Description of the task :: If a line in the data holds "target", copy that line out in full.

+++++

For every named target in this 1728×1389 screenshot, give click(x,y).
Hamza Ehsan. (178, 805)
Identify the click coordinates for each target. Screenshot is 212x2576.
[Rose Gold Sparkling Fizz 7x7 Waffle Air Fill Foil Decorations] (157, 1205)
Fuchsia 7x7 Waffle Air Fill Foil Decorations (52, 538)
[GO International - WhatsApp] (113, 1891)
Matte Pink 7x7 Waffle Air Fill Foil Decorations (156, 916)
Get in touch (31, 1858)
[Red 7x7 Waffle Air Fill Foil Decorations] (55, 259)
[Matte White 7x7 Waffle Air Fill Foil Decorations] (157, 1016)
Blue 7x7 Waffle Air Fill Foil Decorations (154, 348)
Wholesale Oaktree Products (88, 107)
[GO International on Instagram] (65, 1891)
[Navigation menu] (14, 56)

+++++

The answer ::
For every named target in this 1728×1389 screenshot, give click(x,y).
Identify the click coordinates for each target. Screenshot is 212x2576.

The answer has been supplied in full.